Records from a dataset:

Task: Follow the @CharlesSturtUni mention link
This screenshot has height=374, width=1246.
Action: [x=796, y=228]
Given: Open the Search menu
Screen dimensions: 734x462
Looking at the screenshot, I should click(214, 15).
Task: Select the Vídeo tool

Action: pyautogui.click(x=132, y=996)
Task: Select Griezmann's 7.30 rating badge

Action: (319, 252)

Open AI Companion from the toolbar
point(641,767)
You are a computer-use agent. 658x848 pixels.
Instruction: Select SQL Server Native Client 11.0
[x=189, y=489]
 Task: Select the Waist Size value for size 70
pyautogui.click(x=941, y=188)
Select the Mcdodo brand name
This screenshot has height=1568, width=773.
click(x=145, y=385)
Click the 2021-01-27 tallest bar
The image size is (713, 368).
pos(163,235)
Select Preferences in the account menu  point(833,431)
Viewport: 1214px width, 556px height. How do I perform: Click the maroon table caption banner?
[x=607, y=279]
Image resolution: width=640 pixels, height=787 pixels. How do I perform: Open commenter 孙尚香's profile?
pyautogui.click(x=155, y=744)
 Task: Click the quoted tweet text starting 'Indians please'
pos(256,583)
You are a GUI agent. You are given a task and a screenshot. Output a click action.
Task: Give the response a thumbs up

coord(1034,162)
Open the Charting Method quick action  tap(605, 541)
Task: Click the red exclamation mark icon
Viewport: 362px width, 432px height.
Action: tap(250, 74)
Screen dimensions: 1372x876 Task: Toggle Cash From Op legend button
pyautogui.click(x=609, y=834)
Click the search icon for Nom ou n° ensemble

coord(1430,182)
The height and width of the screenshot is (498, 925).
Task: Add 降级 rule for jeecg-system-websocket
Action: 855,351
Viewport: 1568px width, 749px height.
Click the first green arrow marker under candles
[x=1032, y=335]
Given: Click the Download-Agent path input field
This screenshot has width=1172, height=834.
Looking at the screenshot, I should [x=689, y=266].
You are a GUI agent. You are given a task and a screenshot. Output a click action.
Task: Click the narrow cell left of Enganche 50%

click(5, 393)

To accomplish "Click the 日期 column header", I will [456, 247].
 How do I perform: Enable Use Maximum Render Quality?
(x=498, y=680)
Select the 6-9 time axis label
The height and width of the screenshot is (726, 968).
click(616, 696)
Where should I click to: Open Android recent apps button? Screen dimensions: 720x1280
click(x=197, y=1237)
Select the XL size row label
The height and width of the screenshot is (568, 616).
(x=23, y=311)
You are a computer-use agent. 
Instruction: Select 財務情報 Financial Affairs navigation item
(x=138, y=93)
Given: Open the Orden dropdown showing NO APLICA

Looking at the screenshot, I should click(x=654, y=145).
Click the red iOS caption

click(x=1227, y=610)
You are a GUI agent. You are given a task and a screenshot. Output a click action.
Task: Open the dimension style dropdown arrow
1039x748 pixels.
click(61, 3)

WHAT YOU SHOULD DO. Find how many lines in the records contain the string "menu", then give the number alone.

ANSWER TO THIS PROBLEM. 2